Today, a new version of the Greater London Authority (GLA)’s London Datastore launches, with an updated look, a new responsive data dashboard, and various new datasets being made available, including two key geodemographic datasets – that is, datasets which succinctly describe the population of an area.

LOAC

One set, produced by Dr Alex Singleton at the University of Liverpool, is the London Output Area Classification (LOAC). LOAC looks purely at recent census area data for just London, using similarity clustering to put each of ~32000 small London areas into one of 8 groups (each then subdivided into 2-4 subgroups for further insight).
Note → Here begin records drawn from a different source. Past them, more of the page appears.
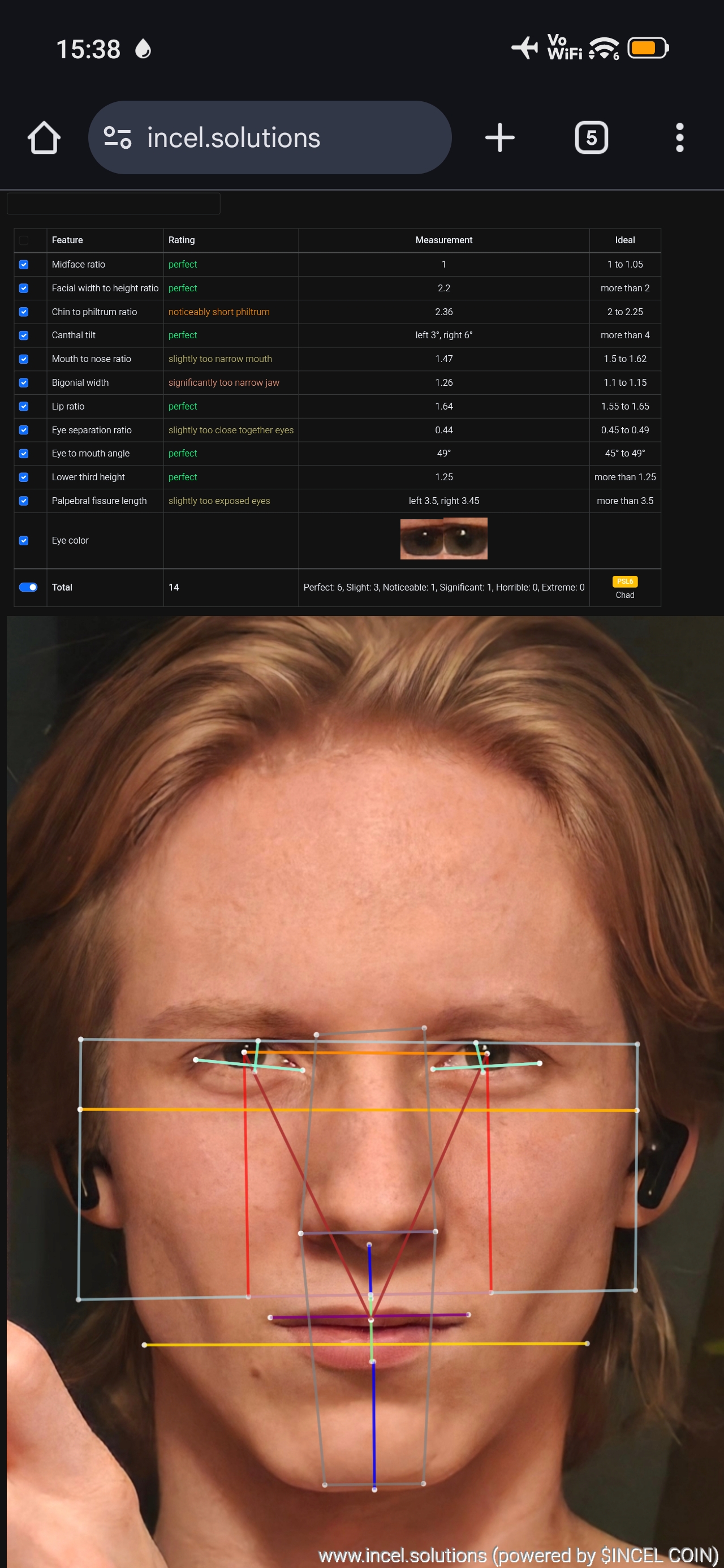The image size is (724, 1568).
Task: Tap the PSL6 badge
Action: [x=625, y=581]
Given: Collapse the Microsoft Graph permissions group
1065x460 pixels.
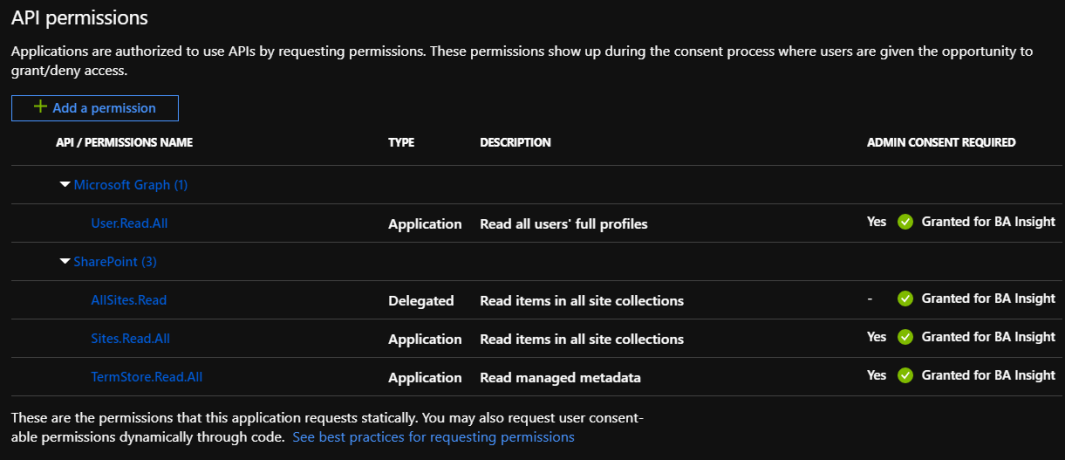Looking at the screenshot, I should point(65,185).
I’ve taken this dataset and produced the LOAC Map. An excerpt of part of the map for north London is above, but be sure to try the interactive version – a popup will describe the current area as you mouseover it. Buttons at the top allow you to map just a single group, to find out different areas with a similar population.

Whereabouts London

The team at Future Cities Catapult have also produced their own, alternative cluster of GLA-area aggregated data both from the census and additional more novel open sources (e.g. greenspace survey and Flickr photo numbers), again producing an interactive map (excerpt below) of 8 different classifications. The project is called Whereabouts London. Here, clicking on an area will reveal a set of charts showing the typical characteristics of the grouping that the area is in. Whereabouts London is fully open source, with the code behind the clustering available on BitBucket.

Whereabouts London takes a pure-vector approach to showing the areas, with all areas that fit into each category highlighting when you mouse-over them. Similarly to LOAC, they have also used a vivid colour palette. The website is fully responsive, so should work well for checking out an area you are in, on your smartphone.